Ben Gamari ben at smart-cactus.org
Tue Mar 19 19:41:44 UTC 2019


Phyx <lonetiger at gmail.com> writes:

> Hi Andreas,
>
> GHC 8.6.4 not supporting profiling libs was the first thing mentioned in
> the release email
>
>  - A regression resulting in segmentation faults on Windows introduced
>    by the fix for #16071 backported in 8.6.3. This fix has been reverted,
>    meaning that 8.6.4 is once again susceptible to #16071. #16071 will
>    be fixed in GHC 8.8.1.
>
> It was also stated that it would be back in 8.8.1. At this point there
> was no way to get profiling libs on 8.6.x without a major backport of
> linker changes from master. The choice was made to revert the change
> and release 8.6.4 without profiling libraries because of a stack
> allocation bug that was dormant for years but completely killed the 32
> bit distribution.

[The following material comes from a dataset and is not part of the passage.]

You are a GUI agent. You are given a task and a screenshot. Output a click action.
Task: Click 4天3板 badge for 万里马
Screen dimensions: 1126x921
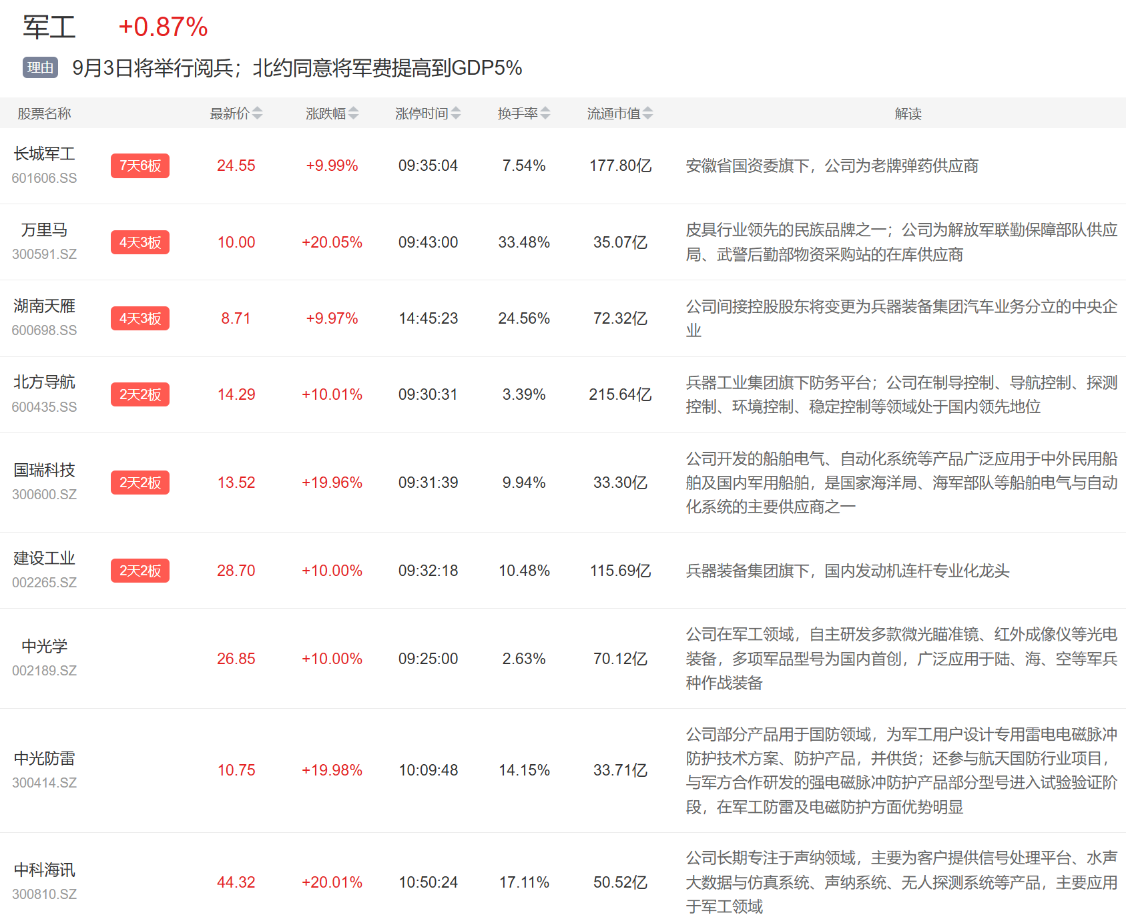[140, 242]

That said the changelog linked to the wrong issue,
> the second two should have been #15934 but that's not hard to figure
> out by looking at the ticket.
>
I will reiterate that having functional profiling in 8.6.4 was never
in the cards (unless a contributor was willing to step up to backport
Phyx's linker patch).

However, I will also say that the fact that the omission of the
profiling libraries and haddock from the release tarball (#16408) was
not my intention. Rather this was an accidental side-effect of an
oversight in the release CI job. This is something I only realized
rather recently (leading to !516) and thought I would fix after when I
re-spun the Windows tarballs to include an i386 build.

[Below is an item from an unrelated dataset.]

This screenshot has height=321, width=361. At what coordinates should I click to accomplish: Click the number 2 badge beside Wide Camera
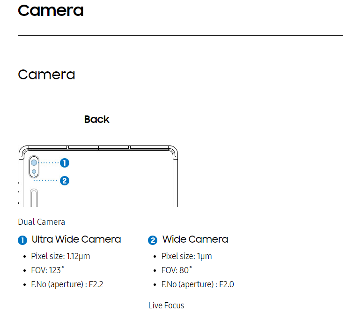point(153,240)
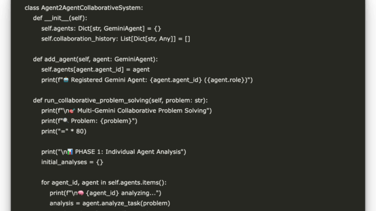Click the self.agents[agent.agent_id] assignment line
This screenshot has height=211, width=376.
(96, 70)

In hindsight I should have advertised this more widely and perhaps even
pulled the bindist. However, in my defense I did not expect it to more
than a few days to get the fixes through CI and have a new set of
bindists ready for release. On the whole I agree that it is not fair to
users to expect them to discover this sort of thing by browsing the
issue tracker. This is something that I will improve on in the future.

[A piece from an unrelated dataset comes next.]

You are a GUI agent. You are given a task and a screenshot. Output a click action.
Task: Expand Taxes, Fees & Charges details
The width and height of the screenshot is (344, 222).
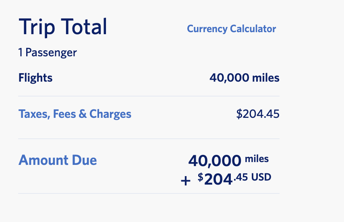click(x=75, y=114)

In general I'm not sure how to handle signalling of release stability.
Tamar has done an absolutely amazing job keeping the Windows boat afloat
(and even improving it, c.f. his new IO manager), However, I cannot deny
that there are indeed issues, as evidenced by the fact that my patch
making Windows a mandatory-green CI platforms needs to disable quite a
number of flaky or failing tests. Should we be signalling that this is
stable? It's hard to say; many of these cases are rather niche. Needless
to say if there's consensus that this doesn't constitute a production
ready compiler then I will advocate adjusting the priorities of our
efforts at Well-Typed to put more weight on fixing the Windows issues.